* **WORK TO BE COMPLETED**:
Return all the entries word for word, minus the pictures.

* **DATASET**:
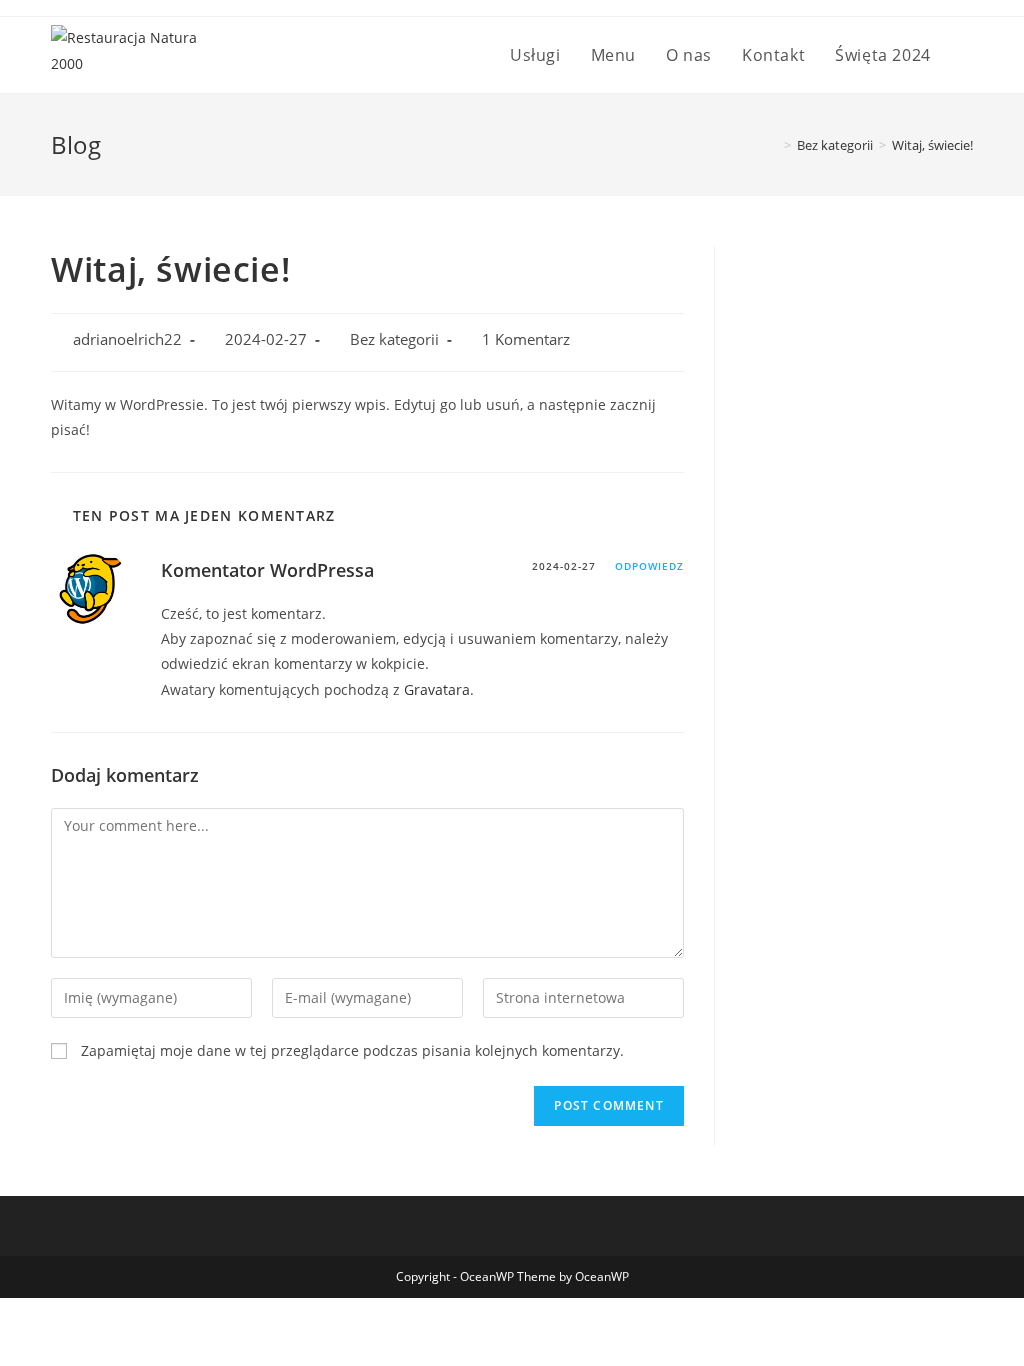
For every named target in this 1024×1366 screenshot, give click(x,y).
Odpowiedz (649, 566)
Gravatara (437, 689)
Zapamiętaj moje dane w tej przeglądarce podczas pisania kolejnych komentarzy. (352, 1050)
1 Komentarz (526, 339)
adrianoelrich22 (127, 339)
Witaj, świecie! (932, 145)
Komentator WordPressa (267, 570)
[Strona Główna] (773, 145)
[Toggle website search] (967, 55)
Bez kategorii (394, 339)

* **ANSWER TO THIS TASK**:
For every named target in this 1024×1366 screenshot, give click(x,y).
Odpowiedz (649, 566)
Gravatara (437, 689)
Zapamiętaj moje dane w tej przeglądarce podczas pisania kolejnych komentarzy. (352, 1050)
1 Komentarz (526, 339)
adrianoelrich22 (127, 339)
Witaj, świecie! (932, 145)
Komentator WordPressa (267, 570)
[Strona Główna] (773, 145)
[Toggle website search] (967, 55)
Bez kategorii (394, 339)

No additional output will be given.